You can’t design your IDP on faith alone. You must talk to developers across many teams to find common pain points your platform could remove. Creating a platform in isolation guarantees low adoption rates.

The skill concentration trap

When you create a Platform Engineering team, you’ll likely add people with the most experience in areas the platform will cover. This can cause a problem when:

  1. The platform team thinks they know better than the development teams
  2. Development teams lose the knowledge they need to run their software
  3. Development teams lose the people who could migrate them onto a platform

Suppose you move people from development teams to create a platform team. You need a strong succession plan and a greater focus on collaboration to upskill the development teams for self-service. You must ensure you don’t create a cognitive overload and burnout by removing skilled team members.

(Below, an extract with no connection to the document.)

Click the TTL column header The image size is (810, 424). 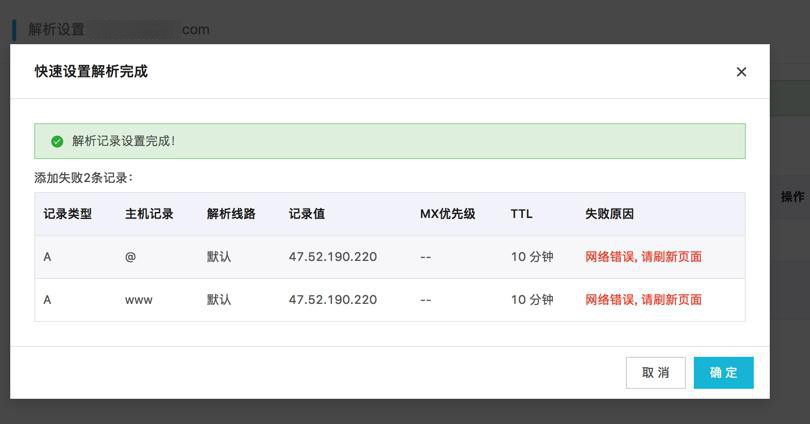(521, 214)
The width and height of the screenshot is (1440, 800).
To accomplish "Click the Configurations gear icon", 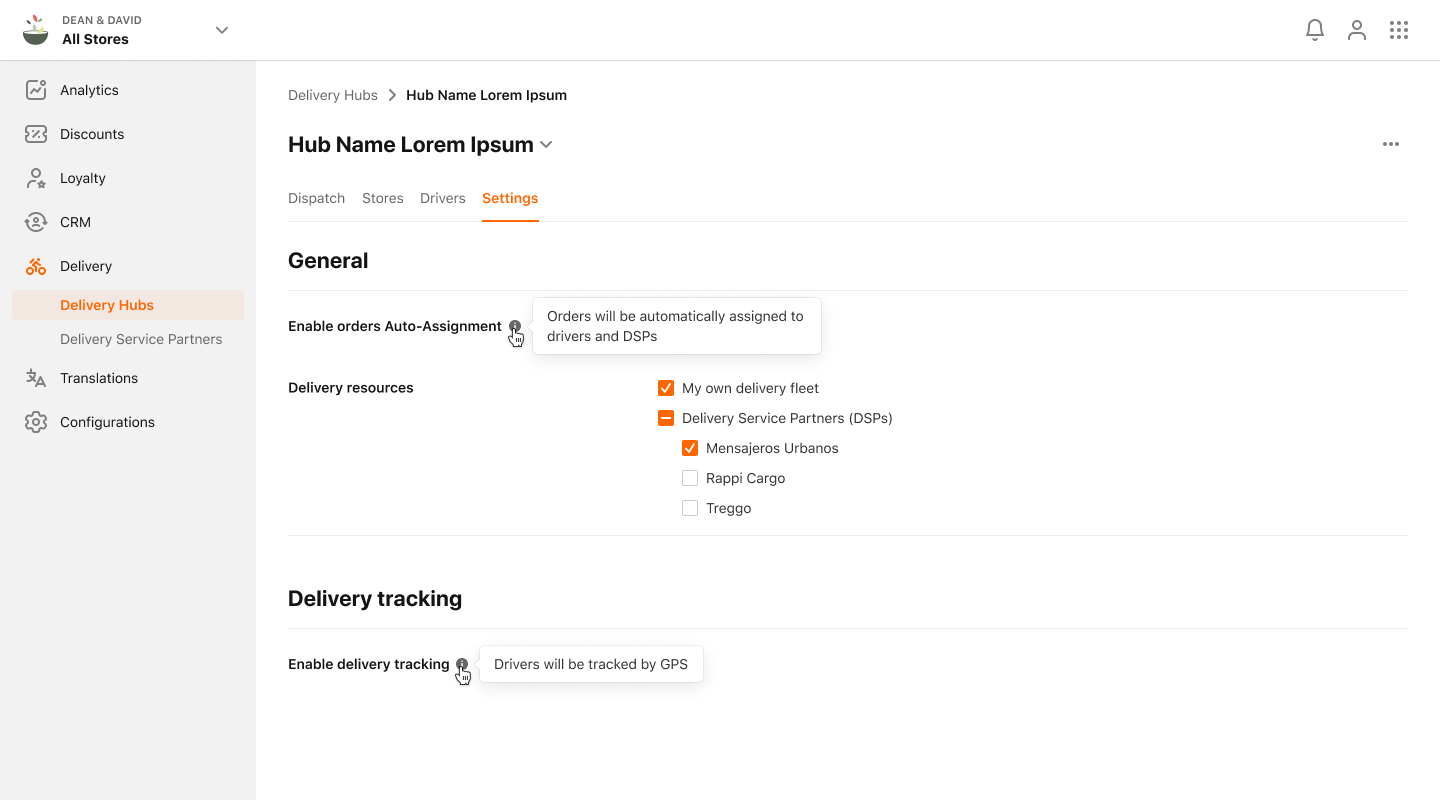I will (x=36, y=421).
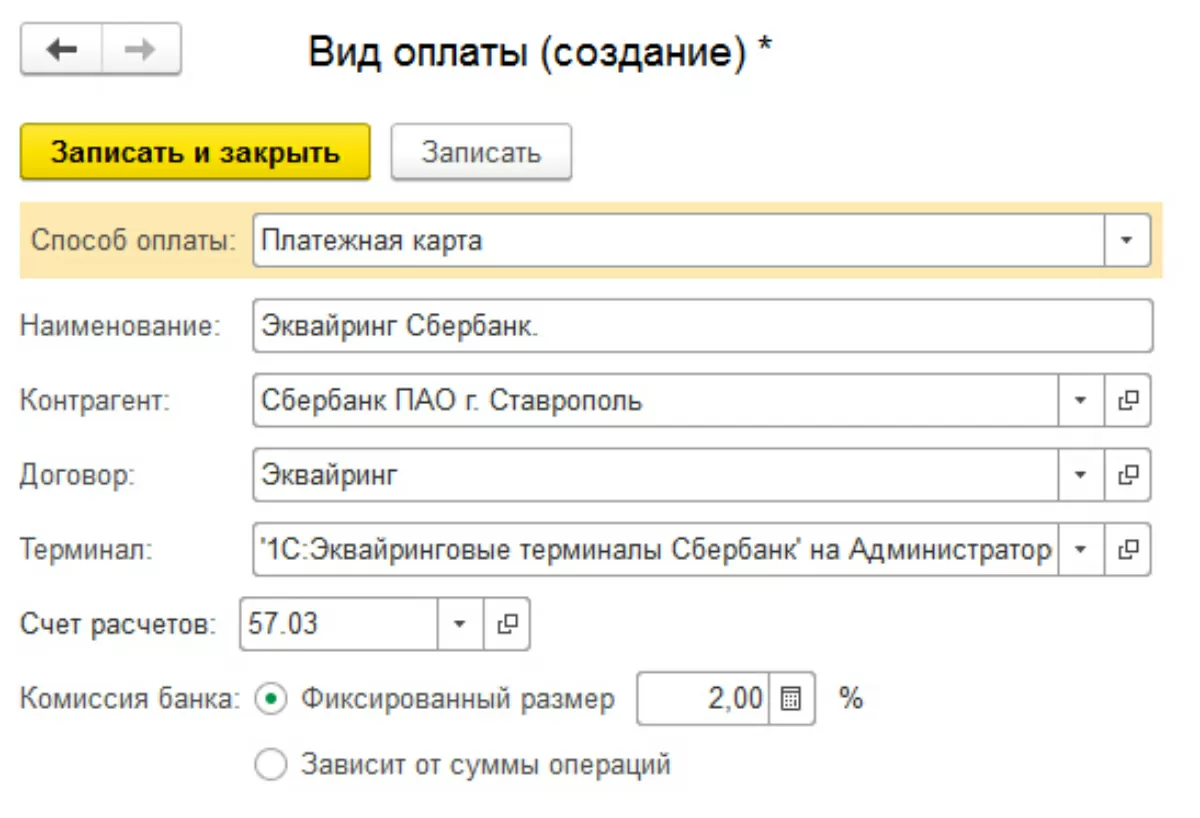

If people leaving the teams were the only ones who cared about operations, the remaining members might see little benefit to the platform. It would be a disaster if developers ignored operations tasks.

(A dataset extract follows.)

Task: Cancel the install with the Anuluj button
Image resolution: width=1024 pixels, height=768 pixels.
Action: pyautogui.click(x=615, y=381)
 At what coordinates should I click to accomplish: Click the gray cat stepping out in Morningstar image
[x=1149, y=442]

You may need to start your platform team with fewer people. You can then solve problems that make it easier for teams to release more people. Choosing platform team members on communication and collaboration skills, and not just technical knowledge, increases the chances of success.

Magpie platforms

People attracted to shiny objects are often called magpies. That’s because members of the crow family tend to take shiny objects belonging to their owners when kept in captivity. A magpie platform focuses on shiny new technologies and not solving problems developers face with existing systems.

Building a platform to support a greenfield project is attractive, but there are far better ways. You make more impact by helping teams with their existing production software.

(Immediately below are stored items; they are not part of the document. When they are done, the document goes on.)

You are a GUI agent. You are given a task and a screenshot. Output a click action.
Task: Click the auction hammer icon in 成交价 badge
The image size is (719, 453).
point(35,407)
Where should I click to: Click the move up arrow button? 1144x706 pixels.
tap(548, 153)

You build a better platform for the new software once you can identify the areas where developers struggle. When a development team adopts new technology, it can look like they need help with everything. You should let them establish their knowledge for the actual pain points to emerge. Many of their early pains will disappear when they get used to the new tech.

You need to prove the platform’s impact, so a stable starting point is necessary for others to take your measurements seriously. Stakeholders may dismiss your improvements if they think it’s due to teams getting familiar with the technology and business domain.

Platforms must prove their impact on existing teams and the tech stacks they use. There will be many opportunities to merge technologies where teams solved a problem differently. Sometimes introducing a new tool for deployment or monitoring can remove pain from many teams at once. It’s crucial you can show the platform’s benefits.

Underinvested platforms

Once you’ve introduced a platform into your organization, it needs long-term investment to keep it usable. When a platform team disbands after delivering a product, the platform can become an anchor that adds drag to all who depend on it.

The context that led to the decisions you baked into the IDP platform can change, leaving teams stuck with old choices that no longer work. The platform will become so difficult to use that teams must migrate away from the platform to get their work done.

Platforms need to continually improve. You need to add new golden pathways and phase others out to ensure the platform continues to benefit the business.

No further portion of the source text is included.